● **TASK**: Exactly how many lines in this listing contain "will"? Only the number is needed.
☆ ☆ ☆ ☆ ☆ ☆ ☆
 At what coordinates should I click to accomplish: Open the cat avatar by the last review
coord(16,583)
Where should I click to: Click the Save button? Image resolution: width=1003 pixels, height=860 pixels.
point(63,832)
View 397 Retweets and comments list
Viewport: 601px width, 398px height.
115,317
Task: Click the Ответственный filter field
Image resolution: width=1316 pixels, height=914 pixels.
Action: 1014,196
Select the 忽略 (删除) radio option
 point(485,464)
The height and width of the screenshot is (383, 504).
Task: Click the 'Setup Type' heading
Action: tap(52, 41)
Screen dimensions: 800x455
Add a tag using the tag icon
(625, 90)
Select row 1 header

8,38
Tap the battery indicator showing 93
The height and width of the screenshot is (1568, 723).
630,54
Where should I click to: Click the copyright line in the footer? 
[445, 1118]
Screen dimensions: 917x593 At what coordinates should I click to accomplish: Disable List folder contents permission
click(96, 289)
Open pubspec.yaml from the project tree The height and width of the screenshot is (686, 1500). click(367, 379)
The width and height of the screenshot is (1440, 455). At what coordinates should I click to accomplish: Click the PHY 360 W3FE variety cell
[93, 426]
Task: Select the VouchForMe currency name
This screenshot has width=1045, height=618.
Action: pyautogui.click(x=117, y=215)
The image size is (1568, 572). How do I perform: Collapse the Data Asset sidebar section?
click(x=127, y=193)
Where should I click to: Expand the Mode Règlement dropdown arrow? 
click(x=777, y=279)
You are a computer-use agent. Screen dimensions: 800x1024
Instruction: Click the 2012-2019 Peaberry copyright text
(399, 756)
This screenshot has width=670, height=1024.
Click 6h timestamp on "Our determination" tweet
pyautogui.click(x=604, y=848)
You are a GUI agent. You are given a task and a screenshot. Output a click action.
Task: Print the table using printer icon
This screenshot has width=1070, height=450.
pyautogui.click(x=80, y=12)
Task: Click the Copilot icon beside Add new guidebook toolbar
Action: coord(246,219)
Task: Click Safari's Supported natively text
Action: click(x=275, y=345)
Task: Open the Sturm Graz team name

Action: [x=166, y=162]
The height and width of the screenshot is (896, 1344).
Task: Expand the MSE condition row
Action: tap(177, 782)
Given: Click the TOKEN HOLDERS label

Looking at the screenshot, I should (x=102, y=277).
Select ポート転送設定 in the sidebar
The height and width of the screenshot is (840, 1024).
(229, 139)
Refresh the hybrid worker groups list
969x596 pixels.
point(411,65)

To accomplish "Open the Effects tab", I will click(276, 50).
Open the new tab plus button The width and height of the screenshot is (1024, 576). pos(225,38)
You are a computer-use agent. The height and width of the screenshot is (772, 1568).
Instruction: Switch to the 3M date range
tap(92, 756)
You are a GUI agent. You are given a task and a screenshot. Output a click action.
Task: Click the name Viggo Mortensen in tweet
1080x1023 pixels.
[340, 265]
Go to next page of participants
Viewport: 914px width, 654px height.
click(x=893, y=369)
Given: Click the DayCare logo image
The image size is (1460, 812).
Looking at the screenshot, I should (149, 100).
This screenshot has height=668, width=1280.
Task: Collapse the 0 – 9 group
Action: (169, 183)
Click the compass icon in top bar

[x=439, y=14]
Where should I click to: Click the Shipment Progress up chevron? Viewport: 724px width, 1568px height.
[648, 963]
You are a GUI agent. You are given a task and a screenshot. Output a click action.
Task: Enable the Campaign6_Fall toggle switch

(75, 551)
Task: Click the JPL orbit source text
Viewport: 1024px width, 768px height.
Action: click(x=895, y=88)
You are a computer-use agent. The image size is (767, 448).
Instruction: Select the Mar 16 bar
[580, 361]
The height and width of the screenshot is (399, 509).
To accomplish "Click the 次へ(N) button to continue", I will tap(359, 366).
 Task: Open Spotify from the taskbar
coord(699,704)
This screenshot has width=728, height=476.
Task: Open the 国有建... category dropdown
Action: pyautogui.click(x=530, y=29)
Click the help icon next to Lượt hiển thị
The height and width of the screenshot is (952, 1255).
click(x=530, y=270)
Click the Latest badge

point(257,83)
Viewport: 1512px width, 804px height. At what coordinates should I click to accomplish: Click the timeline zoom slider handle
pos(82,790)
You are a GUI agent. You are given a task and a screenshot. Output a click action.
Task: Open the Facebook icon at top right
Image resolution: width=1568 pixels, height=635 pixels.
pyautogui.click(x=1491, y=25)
☆ ☆ ☆ ☆ ☆ ☆ ☆
● **RESULT FOR THIS TASK**: 2